◆ WORK TO BE COMPLETED: Check each line of the listing below for the string "target", and copy the ones that have it.

◆ THE DATA:
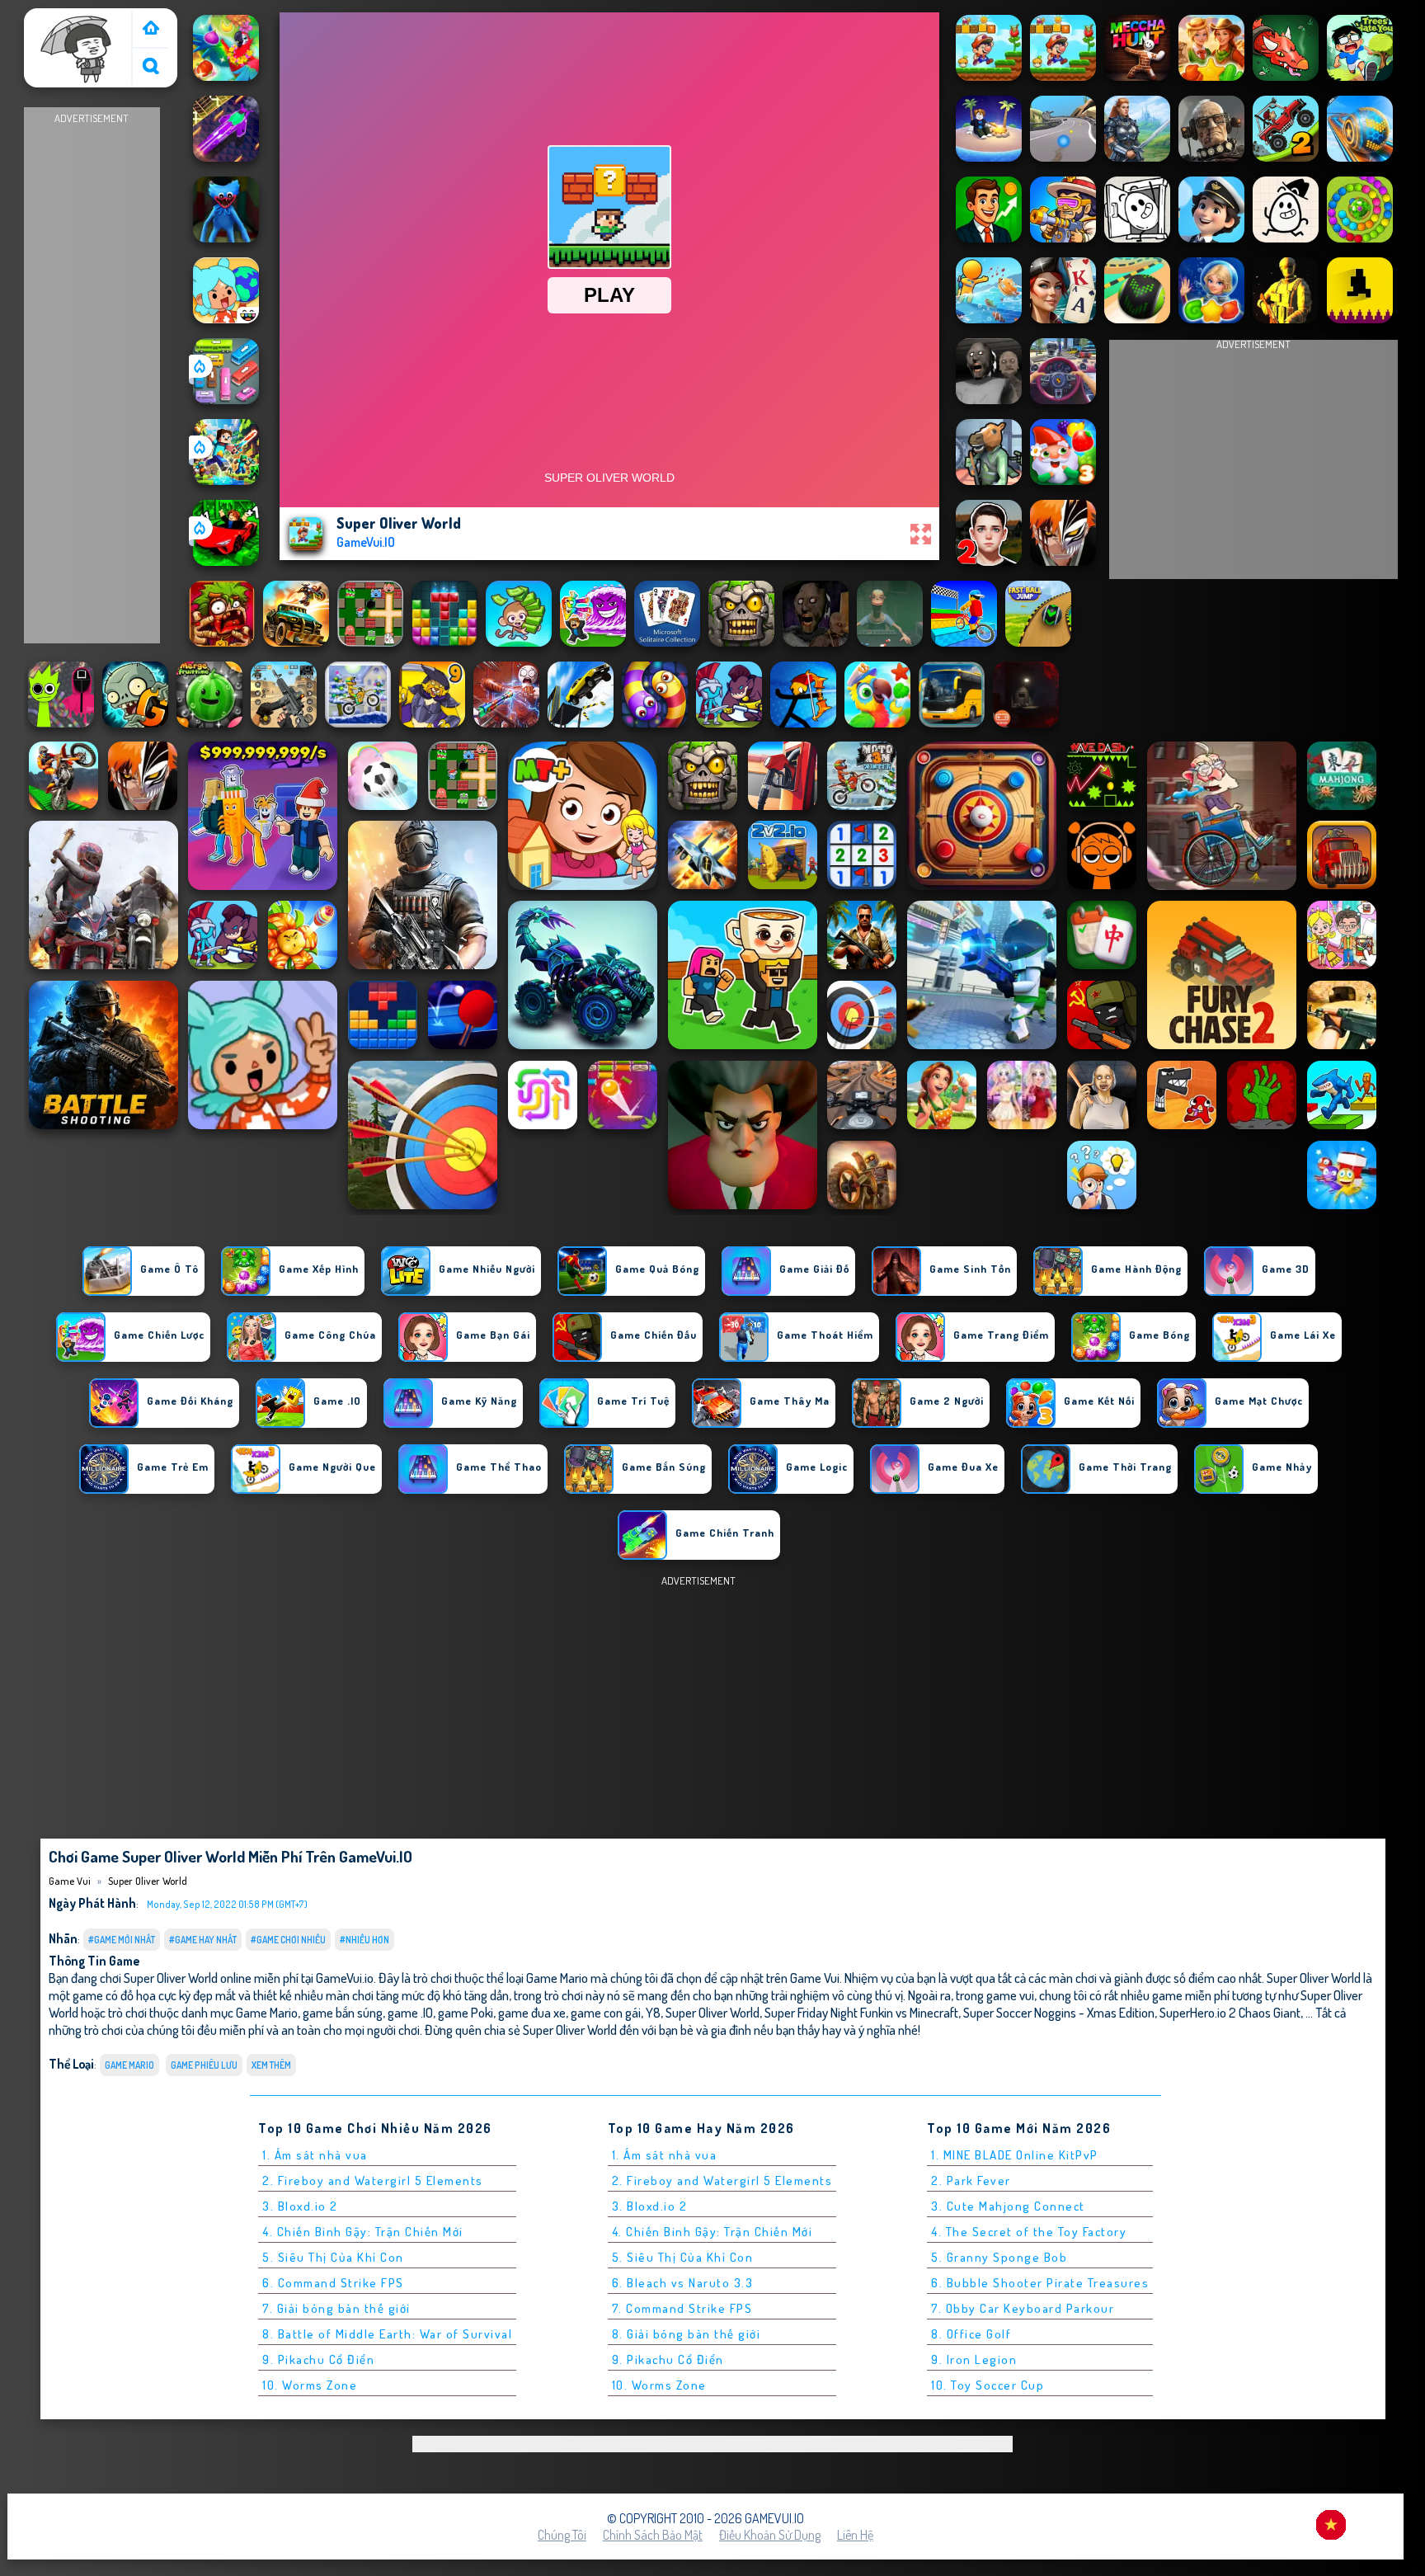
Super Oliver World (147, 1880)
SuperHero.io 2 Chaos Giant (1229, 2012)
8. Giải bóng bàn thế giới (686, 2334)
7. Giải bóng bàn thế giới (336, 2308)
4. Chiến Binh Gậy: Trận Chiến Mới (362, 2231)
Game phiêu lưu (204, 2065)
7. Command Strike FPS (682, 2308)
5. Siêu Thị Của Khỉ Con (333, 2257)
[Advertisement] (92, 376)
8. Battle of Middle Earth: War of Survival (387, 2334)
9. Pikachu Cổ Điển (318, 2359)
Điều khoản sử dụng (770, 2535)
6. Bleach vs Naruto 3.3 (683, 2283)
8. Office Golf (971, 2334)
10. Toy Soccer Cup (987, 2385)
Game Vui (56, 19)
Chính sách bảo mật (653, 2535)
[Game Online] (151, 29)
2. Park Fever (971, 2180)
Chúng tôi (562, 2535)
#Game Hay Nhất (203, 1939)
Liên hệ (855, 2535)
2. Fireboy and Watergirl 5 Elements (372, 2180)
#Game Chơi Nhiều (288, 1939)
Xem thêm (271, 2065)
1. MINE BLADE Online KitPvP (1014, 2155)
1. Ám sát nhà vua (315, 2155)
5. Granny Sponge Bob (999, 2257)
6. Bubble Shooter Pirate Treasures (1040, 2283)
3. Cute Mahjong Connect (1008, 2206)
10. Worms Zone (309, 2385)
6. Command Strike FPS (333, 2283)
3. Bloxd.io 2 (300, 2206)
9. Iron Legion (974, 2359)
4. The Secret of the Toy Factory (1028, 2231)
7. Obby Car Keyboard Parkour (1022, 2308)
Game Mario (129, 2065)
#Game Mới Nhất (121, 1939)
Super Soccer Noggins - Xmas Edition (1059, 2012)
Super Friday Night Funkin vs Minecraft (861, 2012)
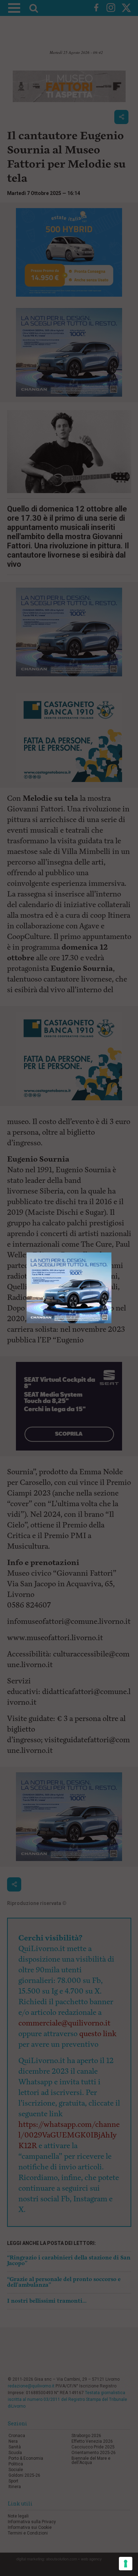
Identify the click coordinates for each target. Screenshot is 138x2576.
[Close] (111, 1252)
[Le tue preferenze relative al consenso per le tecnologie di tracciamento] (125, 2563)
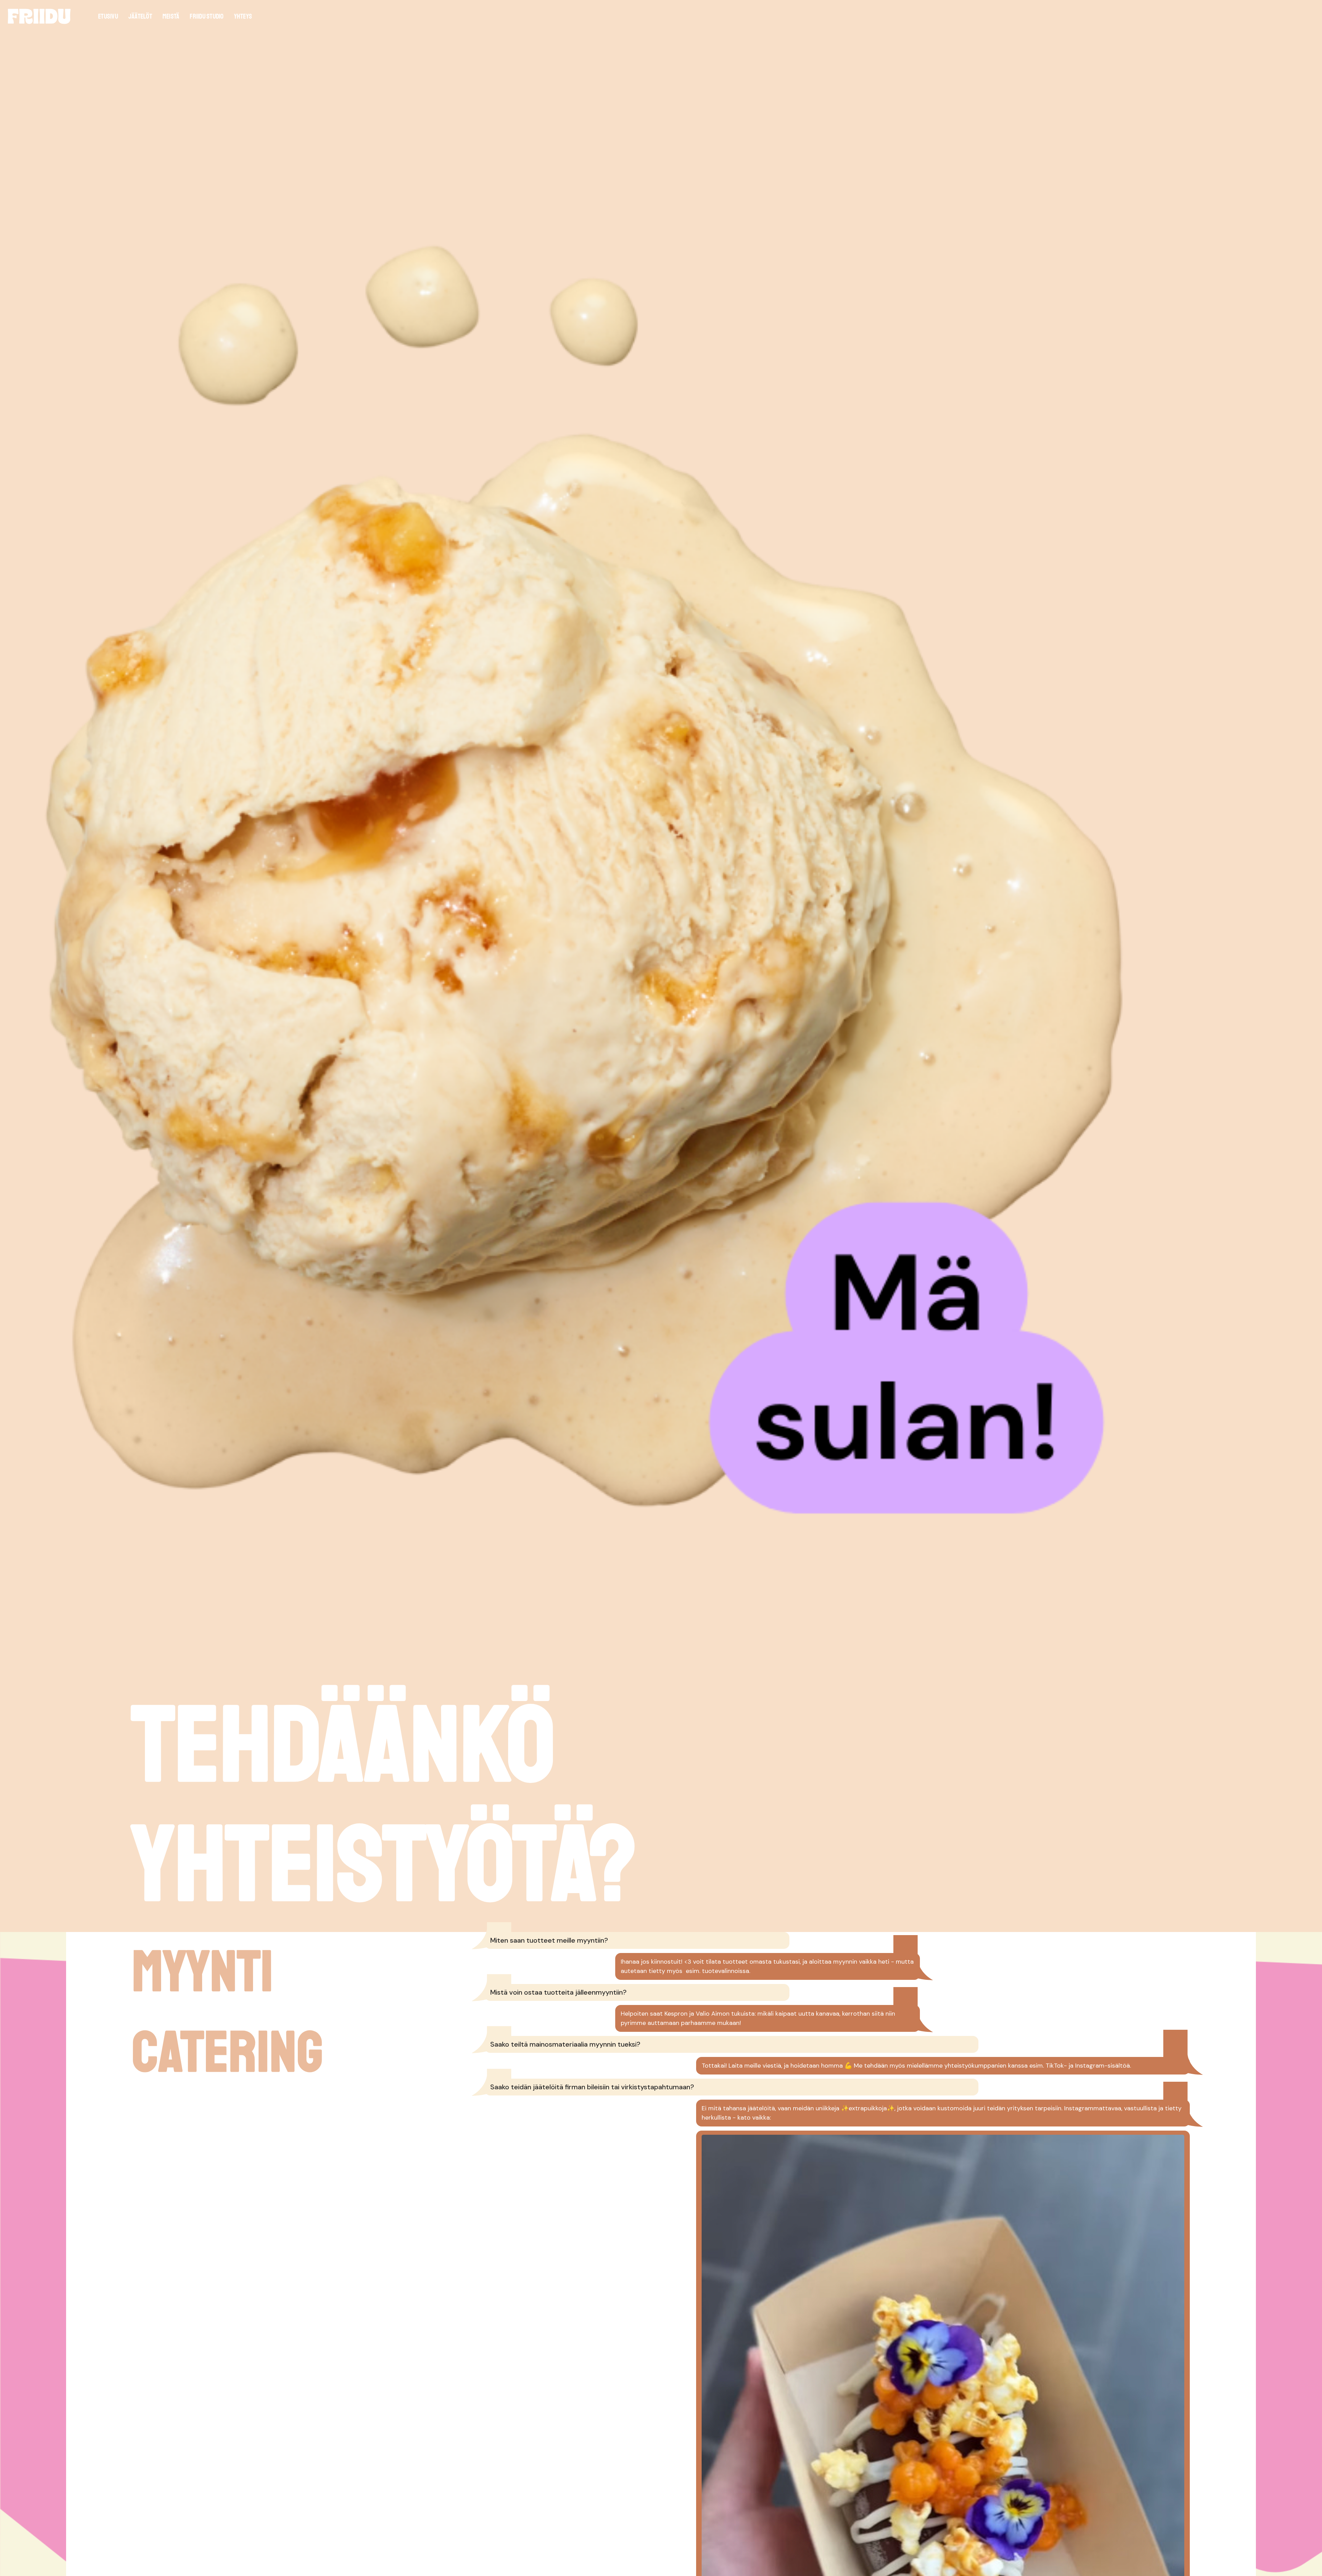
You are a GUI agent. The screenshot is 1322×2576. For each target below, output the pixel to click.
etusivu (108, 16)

◆ EXERCISE RESULT:
Identify the click coordinates for each target. Screenshot is 138x2576.
You are a GUI agent. The screenshot is 1322×2576. For each target below, output the pixel to click.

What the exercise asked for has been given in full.